## REQUIRED TASK
Rewrite the items below with "Viewport" swapped for "Window", changing nothing else, and leave the pictures out of your answer.

╭─ THE INPUT

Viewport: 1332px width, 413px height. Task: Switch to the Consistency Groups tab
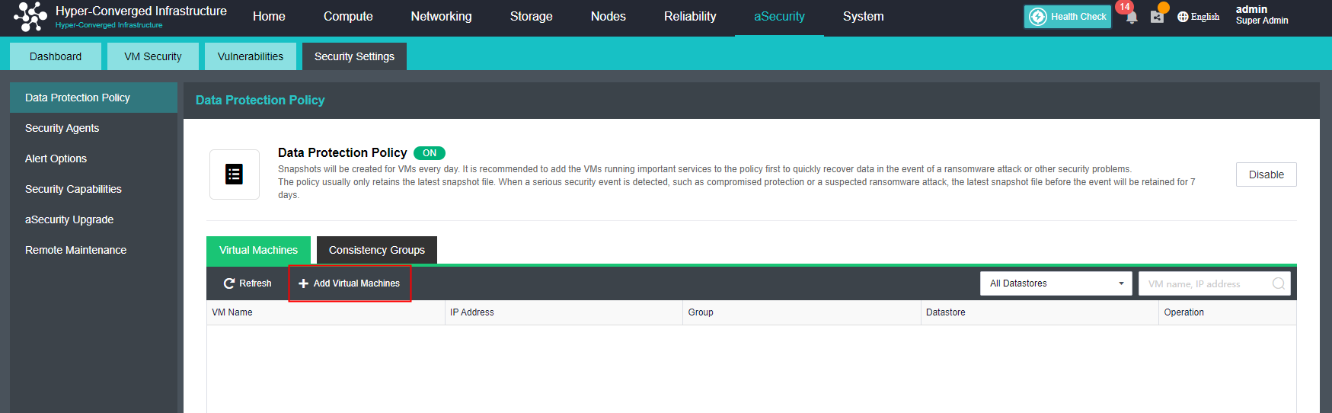(377, 250)
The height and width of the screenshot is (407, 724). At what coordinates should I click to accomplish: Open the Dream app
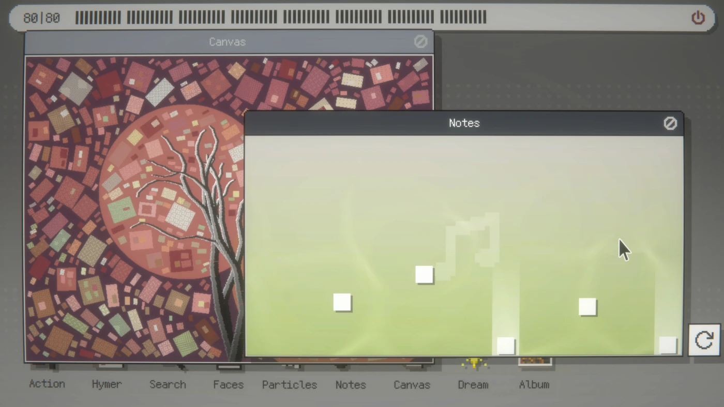coord(473,384)
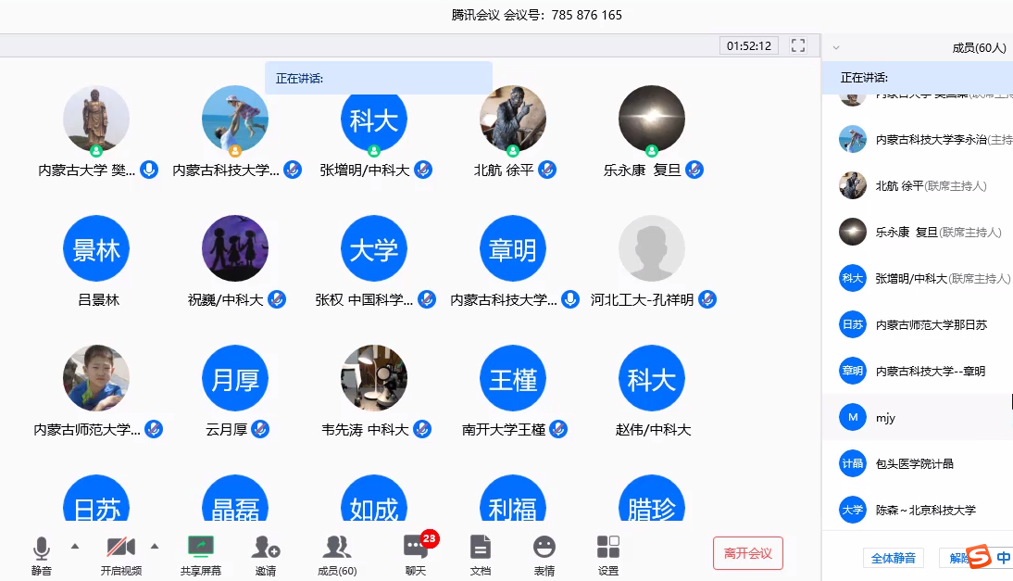Collapse the 成员 panel using header chevron
The width and height of the screenshot is (1013, 581).
click(x=836, y=47)
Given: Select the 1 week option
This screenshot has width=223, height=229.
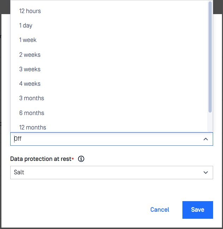Looking at the screenshot, I should (109, 40).
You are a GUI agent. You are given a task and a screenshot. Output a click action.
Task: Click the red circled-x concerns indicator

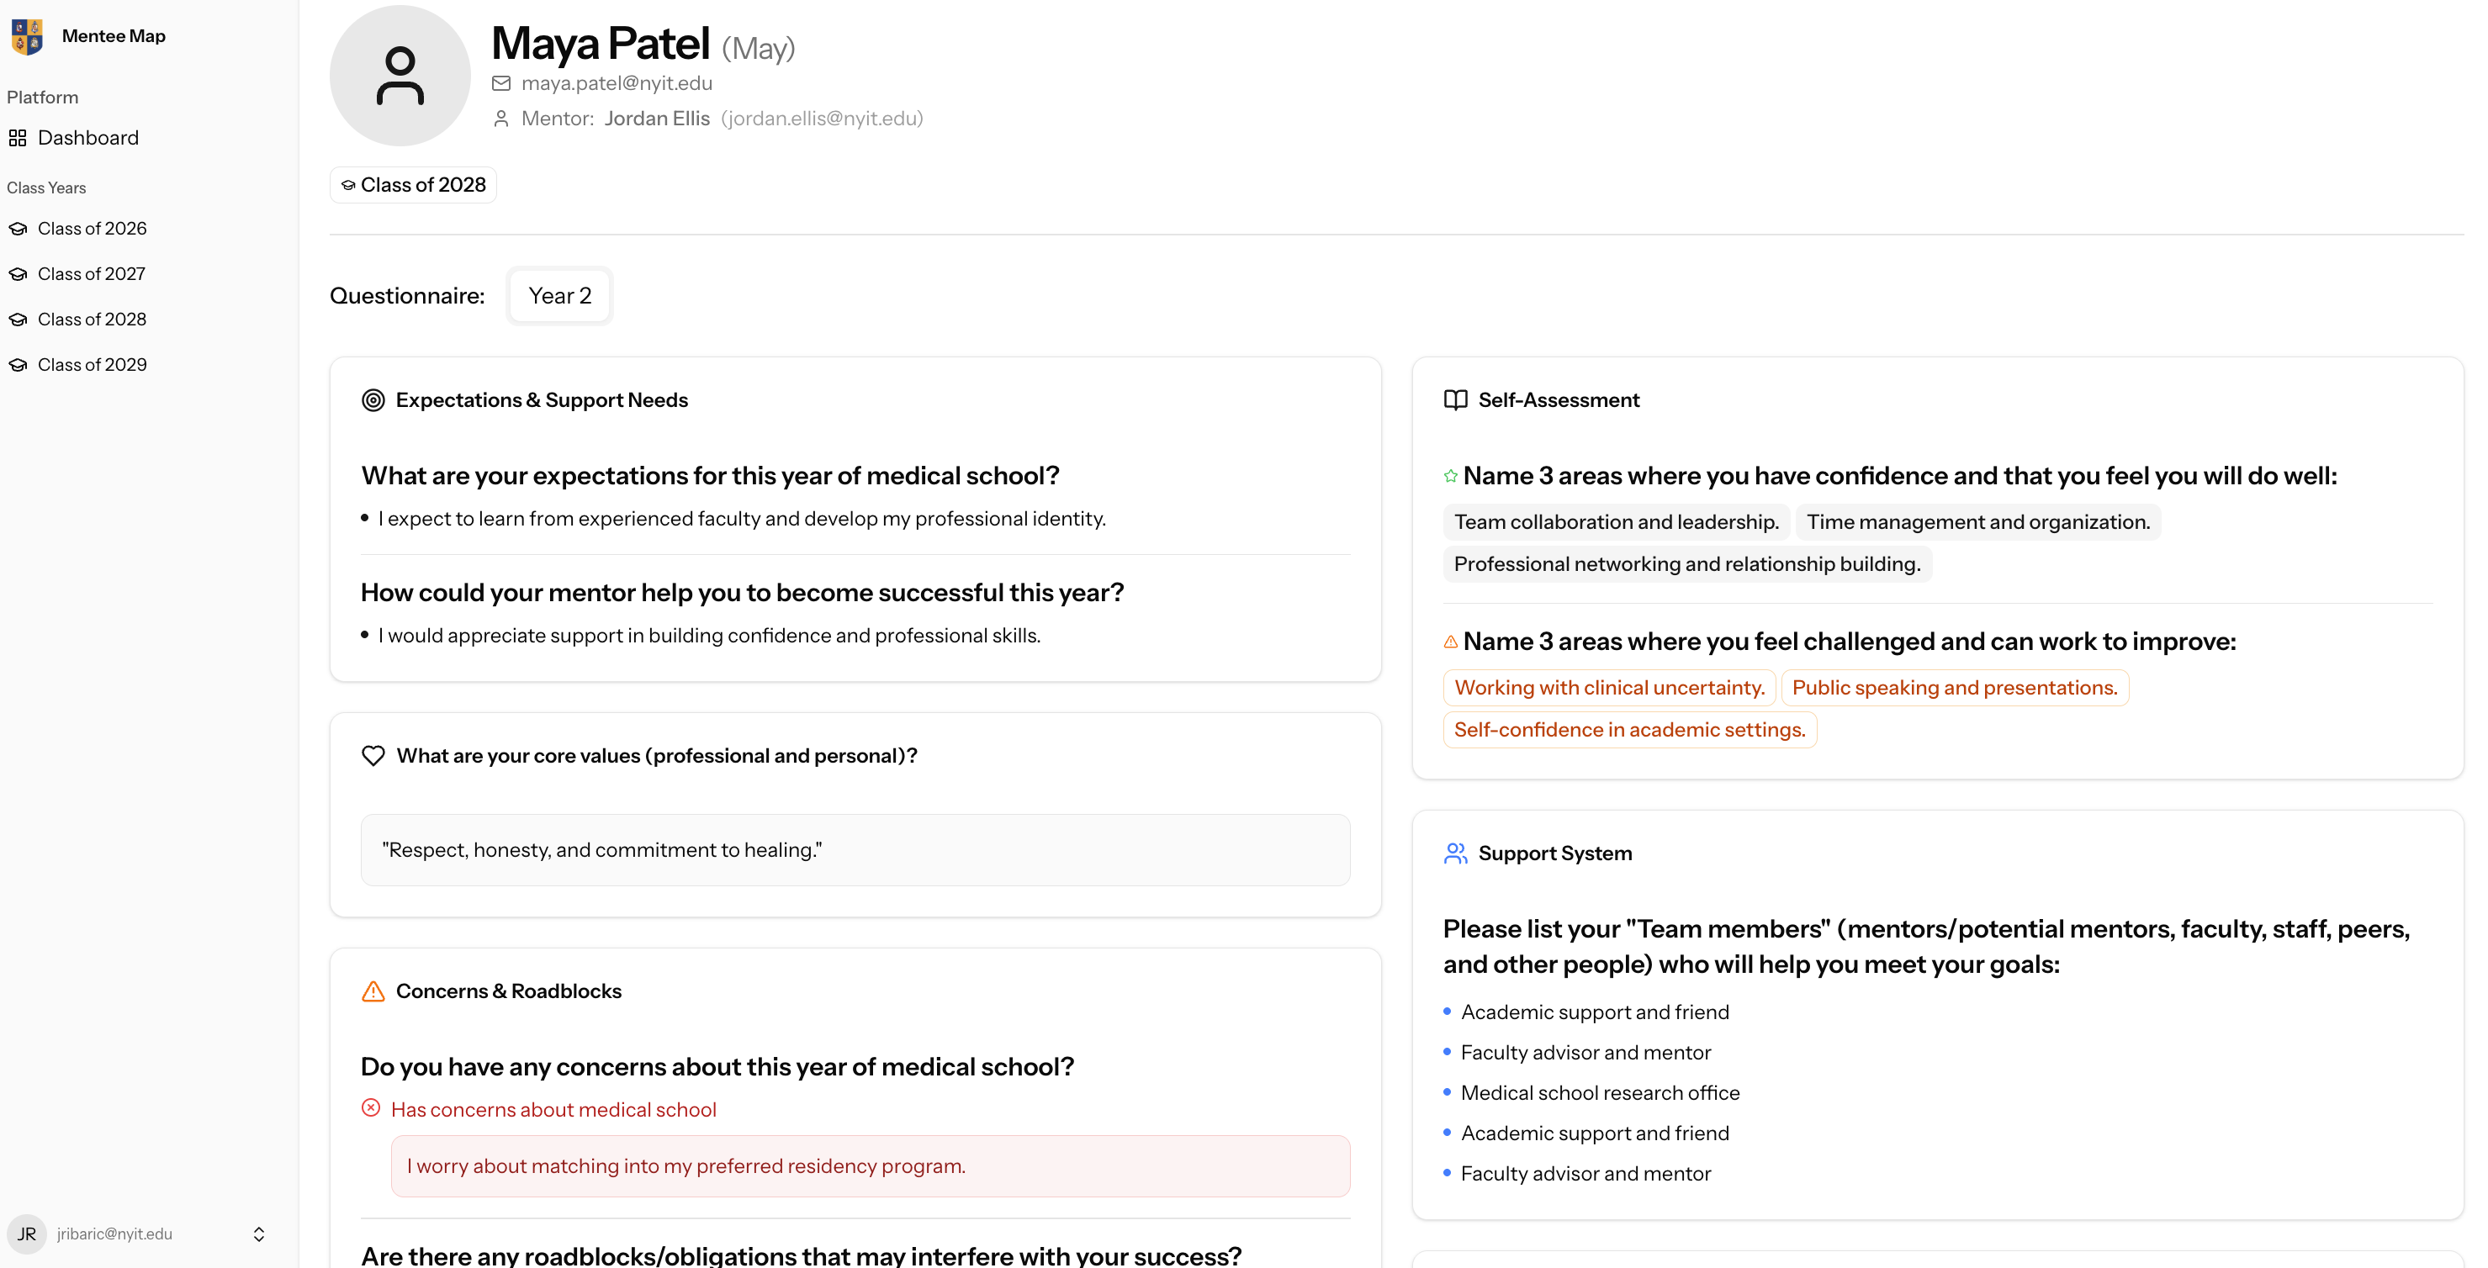[371, 1108]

╰─

## SOLUTION FOR THIS TASK
Window: 1332px width, 413px height. Task: Switch to the Consistency Groups tab
(377, 250)
The height and width of the screenshot is (407, 724). At what coordinates should I click to accomplish: Open the Dream app
coord(473,384)
Collapse the 成员 panel using header chevron
The width and height of the screenshot is (1013, 581).
click(x=836, y=47)
Given: Select the 1 week option
This screenshot has width=223, height=229.
Looking at the screenshot, I should (109, 40).
You are a GUI agent. You are given a task and a screenshot. Output a click action.
Task: Click the red circled-x concerns indicator

[371, 1108]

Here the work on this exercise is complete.